Early in the planning process, the university made the important discovery that its traditional stormwater facilities are used only about three to five percent of the year when it is raining. Because it seemed highly inefficient to construct a working system that is used so little, the design team explored using this infrastructure element for alternate wastewater streams as well. Plans for the new addition to the Speed Art Museum on campus will include a fully integrated system wherein rainwater, foundation water, cooling tower blowdown, air conditioning condensate, and stormwater are routed to cisterns and harvested for landscape irrigation (figure 11). Only when excess water overflows the cisterns will it be directed to the underground infiltration basins.


In the Speed Museum project, these alternate water sources are harvested and beneficially used to irrigate the landscape, thereby reducing the reliance on potable water sources and the demands on storm sewers. Because of the evapotranspiration of the plants and the 20 to 25 percent overhead irrigation efficiency loss in distribution, the energy benefit of evaporative cooling on campus is equal to approximately 1,400 tons of air conditioning per acre per year.

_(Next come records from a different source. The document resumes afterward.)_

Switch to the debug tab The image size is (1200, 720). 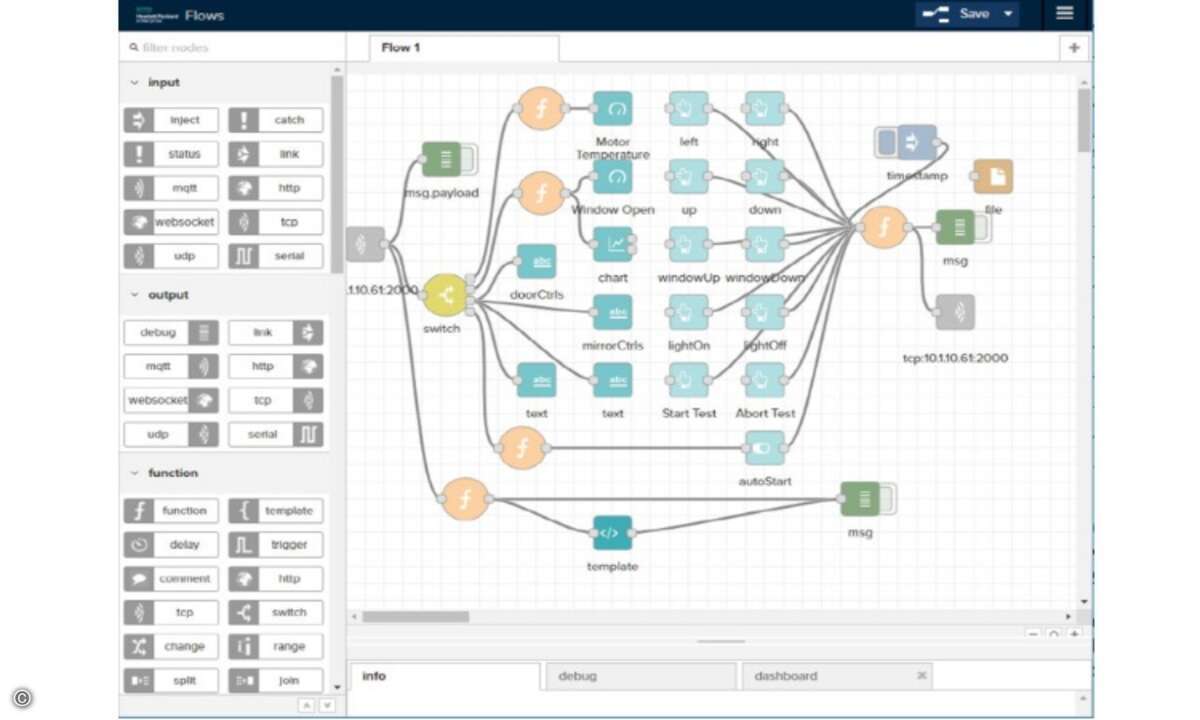point(640,676)
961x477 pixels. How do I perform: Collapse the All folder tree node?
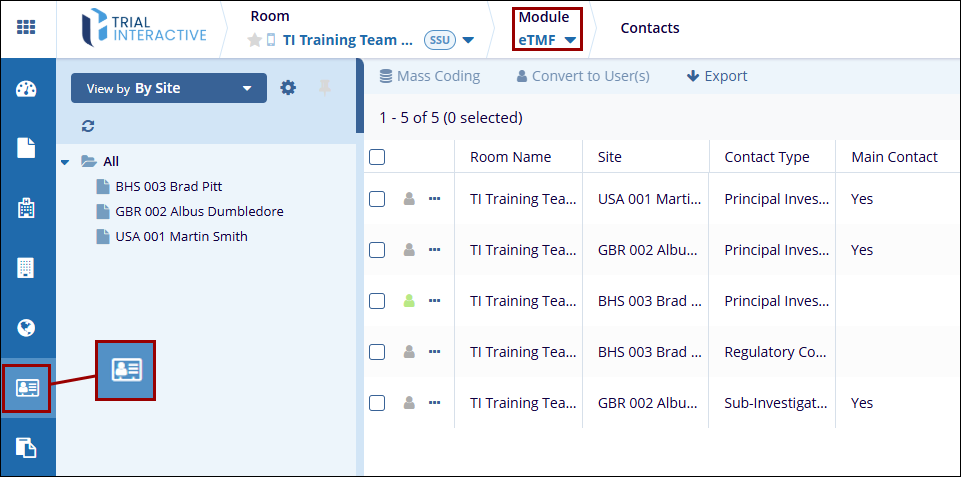click(x=65, y=161)
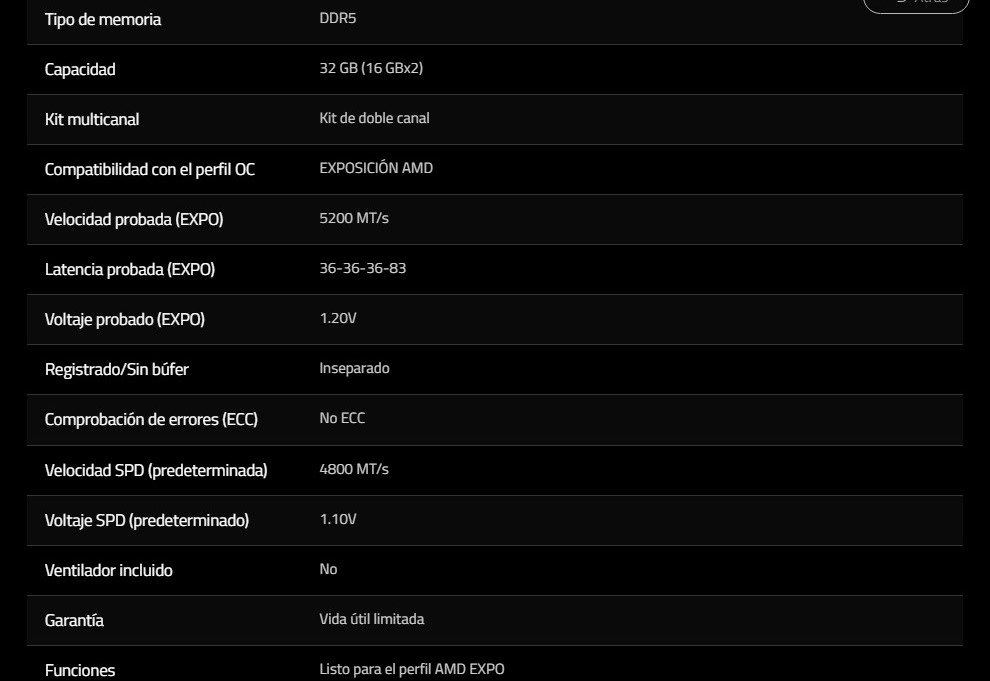The height and width of the screenshot is (681, 990).
Task: Click the Voltaje SPD (predeterminado) label
Action: point(147,520)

What water planning at the University of Louisville demonstrates is that large-scale integrated green infrastructure projects can be implemented at a precinct or district scale without compromising the quality of historic cultural landscapes. It also provides a template for how public partnerships can be leveraged to meet multiple campus objectives. Nearly every urban area in the nation may soon become subject to the broadening of the EPA's requirements for compliance with the Clean Water Act. Although seemingly a challenge, this expanded mandate could create an opportunity for campuses to tap into federal and local funding programs to enhance their blue systems as society moves toward decentralized public water and wastewater infrastructure.

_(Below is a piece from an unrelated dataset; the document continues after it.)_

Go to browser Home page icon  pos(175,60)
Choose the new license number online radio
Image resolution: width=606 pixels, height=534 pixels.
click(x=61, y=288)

In 1910, Teddy Roosevelt argued that "civilized people should be able to dispose of sewage in a better way than by putting it in the drinking water." Yet a century later, we put tremendous funding and imbedded energy into the purification of potable water; then we waste much of it. Almost 100 percent of the water delivered to campuses is drinking quality. Yet, we use only 10 percent of this potable water for human consumption through drinking and cooking. There are numerous ways to recapture and reuse water on campus. When we do so, we save energy, which, in turn, saves water and money.


Beyond treating water on-site and meeting state and federal regulations, how can we begin to think about water in a more holistic and proactive way?

In the examples above, we have seen how campuses can draw from the histories of their natural and cultural landscapes to invent new strategies and site-specific solutions for sustainable water planning. But what is the next step in green design beyond conservation and site-specific water treatment? How can campuses and their surrounding communities play a larger restorative and healing role in regional ecology?

One answer is the idea of "regeneration." Moving beyond the idea of "sustainability" (a term first popularized in the 1980s), regenerative campus projects can do more than just maintain an existing ecology and conserve resources. They actually give something back to the earth to improve air quality, enrich soils, and restore biodiversity.

Much of today's discussion of regenerative design owes a debt to the work of the late John T. Lyle, a professor of landscape architecture at Cal-Poly Pomona, who first coined the term "resilience" to express how landscapes ranging in scale from a single brownfield site to an entire metropolitan region contain the potential for ecological self-renewal. Nearly 20 years ago, he published the seminal book Regenerative Design for Sustainable Development (Lyle 1994). [3] Today, Cal Poly's Center for Regenerative Studies (named for Lyle) offers the following definition of its work:

Regenerative studies is a unique descriptor for the interdisciplinary field of inquiry concerned with a sustainable future. While closely aligned with environmental, economic and social sustainability projects, regenerative studies places emphasis on the development of community support systems which are capable of being restored, renewed, revitalized or regenerated through the integration of natural processes, community action and human behavior. (Lyle Center for Regenerative Studies 2012, [[paragraph]] 1)

Paul Kephart is a California-based ecologist who argues that true regenerative design must use integrated technology to simultaneously accomplish many "stacked" goals, such as those related to indoor air quality, energy production, and water harvesting (Rich 2011). Although multi-layered in their strategies, regenerative landscapes can range in scale from a campus composting system that slowly generates rich soils to replace poor ones to an urban agriculture plan for an entire university or neighborhood.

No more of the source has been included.